Any generator can be run the same way, beginning with the + lus character and followed by the name of a file in the base/gen directory.

Hoon Source and Special Characters

Hoon source files are composed almost entirely of the printable ASCII characters. Hoon does not accept any other characters in source files except for UTF-8 in quoted strings. Hard tab characters are illegal; use two spaces instead.

> "You can put ½ in quotes, but not elsewhere!"
"You can put ½ in quotes, but not elsewhere!"
> 'You can put ½ in single quotes, too.'
'You can put ½ in single quotes, too.'
> "Some UTF-8: ἄλφα"
"Some UTF-8: ἄλφα"

Note: If you're using VS Code on Windows, you might need to manually change the line endings from Windows-style CRLF to Unix-style LF in the status bar at the bottom. Urbit requires Unix-style line endings for Hoon files.

Exercise: Triangular Function

  • Implement the triangular function as a gate and save it as a generator tri.hoon.

Coding Piecemeal

If you need to test code without completing it, you can stub out as-yet-undefined arms with the !! crash rune. !! is the only rune which has no children, and it's helpful when you need something to satisfy Hoon syntax but aren't ready to flesh out the program yet.

Building Code Generally

A generator gives us on-demand access to code, but it is helpful to load and use code from files while we work in the Dojo.

A conventional library import with /+ faslus will work in a generator or another file, but won't work in Dojo, so you can't use /+ faslus interactively.
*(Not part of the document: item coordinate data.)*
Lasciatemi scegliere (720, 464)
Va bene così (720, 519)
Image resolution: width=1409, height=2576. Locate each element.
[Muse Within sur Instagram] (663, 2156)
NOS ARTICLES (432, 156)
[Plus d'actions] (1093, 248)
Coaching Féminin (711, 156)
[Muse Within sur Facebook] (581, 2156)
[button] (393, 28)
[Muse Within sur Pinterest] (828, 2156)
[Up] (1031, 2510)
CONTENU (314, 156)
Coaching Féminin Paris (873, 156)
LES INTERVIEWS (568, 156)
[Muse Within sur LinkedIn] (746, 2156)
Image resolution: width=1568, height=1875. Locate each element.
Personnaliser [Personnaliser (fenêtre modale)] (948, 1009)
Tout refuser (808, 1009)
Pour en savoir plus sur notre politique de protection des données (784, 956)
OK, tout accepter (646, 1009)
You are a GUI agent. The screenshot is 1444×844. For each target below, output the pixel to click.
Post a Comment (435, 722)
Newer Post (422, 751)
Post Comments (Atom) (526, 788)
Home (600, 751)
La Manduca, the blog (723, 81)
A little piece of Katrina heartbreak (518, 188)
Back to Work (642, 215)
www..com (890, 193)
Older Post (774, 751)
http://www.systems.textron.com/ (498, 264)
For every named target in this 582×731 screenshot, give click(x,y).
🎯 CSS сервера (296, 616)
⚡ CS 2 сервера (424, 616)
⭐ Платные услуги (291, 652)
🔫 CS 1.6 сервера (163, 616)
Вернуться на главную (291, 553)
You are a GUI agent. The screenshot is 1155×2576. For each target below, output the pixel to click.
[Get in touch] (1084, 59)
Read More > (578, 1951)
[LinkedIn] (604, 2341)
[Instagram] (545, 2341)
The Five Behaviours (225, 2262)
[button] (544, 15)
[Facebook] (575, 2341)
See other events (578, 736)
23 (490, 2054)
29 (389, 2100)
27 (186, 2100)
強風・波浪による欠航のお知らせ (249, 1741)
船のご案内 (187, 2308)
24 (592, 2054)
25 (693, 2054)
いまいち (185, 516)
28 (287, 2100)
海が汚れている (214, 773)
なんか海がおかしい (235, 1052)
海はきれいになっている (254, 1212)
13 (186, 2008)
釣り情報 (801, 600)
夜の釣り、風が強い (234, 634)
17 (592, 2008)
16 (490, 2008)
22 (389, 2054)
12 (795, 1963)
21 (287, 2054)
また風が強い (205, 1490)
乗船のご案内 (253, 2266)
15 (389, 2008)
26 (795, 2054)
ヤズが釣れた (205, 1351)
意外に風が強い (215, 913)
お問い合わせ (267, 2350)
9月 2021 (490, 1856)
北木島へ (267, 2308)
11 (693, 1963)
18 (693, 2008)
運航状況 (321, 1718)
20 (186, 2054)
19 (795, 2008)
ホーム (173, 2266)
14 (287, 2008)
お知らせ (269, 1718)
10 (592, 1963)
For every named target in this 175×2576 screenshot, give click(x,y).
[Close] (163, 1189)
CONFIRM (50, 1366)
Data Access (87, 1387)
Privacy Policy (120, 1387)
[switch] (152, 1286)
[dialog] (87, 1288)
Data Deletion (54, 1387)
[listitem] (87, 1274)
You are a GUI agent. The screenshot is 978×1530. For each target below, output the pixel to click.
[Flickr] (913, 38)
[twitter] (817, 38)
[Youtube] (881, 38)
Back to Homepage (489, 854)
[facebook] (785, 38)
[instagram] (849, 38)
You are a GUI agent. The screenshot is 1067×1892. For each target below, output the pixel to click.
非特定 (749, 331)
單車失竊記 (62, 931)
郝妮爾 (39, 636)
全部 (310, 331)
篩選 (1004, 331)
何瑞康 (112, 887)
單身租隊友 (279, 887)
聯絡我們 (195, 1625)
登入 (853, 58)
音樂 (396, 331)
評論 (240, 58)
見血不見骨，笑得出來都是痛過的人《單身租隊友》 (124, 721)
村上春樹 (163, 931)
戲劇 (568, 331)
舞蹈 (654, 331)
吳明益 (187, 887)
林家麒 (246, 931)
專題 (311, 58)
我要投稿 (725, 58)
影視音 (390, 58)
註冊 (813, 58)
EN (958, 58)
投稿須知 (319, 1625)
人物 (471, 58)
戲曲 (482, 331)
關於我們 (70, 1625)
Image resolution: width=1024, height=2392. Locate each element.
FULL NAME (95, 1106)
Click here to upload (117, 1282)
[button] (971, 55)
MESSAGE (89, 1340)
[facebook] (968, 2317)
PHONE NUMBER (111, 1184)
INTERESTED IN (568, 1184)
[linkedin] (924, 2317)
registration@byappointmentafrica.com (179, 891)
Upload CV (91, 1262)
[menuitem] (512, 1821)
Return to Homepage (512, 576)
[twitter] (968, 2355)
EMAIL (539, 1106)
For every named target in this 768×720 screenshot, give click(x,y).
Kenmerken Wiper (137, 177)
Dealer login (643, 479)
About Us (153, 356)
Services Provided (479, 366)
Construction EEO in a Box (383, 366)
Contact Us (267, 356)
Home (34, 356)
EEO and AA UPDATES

Instead, you need to use the -build-file thread to load the code. Most commonly, you will do this with library code when you need a particular core's functionality.

-build-file accepts a file path and returns the built operational code, to which you can then attach a face. For instance:

> =ntw -build-file %/lib/number-to-words/hoon
> one-hundred:numbers:ntw
> (to-words:eng-us:numbers:ntw 19)
[~ "nineteen"]

There are also a number of other import runes which make library, structure, and mark code available to you. Right now, the only one you need to worry about is /+ faslus.

For simplicity, everything we do will take place on the %base desk for now. We will learn how to create a library in a subsequent lesson.

Exercise: Loading a Library

In a generator, load the number-to-words library using the /+ faslus rune. (This must take place at the very top of your file.)

Use this to produce a gate which accepts an unsigned decimal integer and returns the text interpretation of its increment.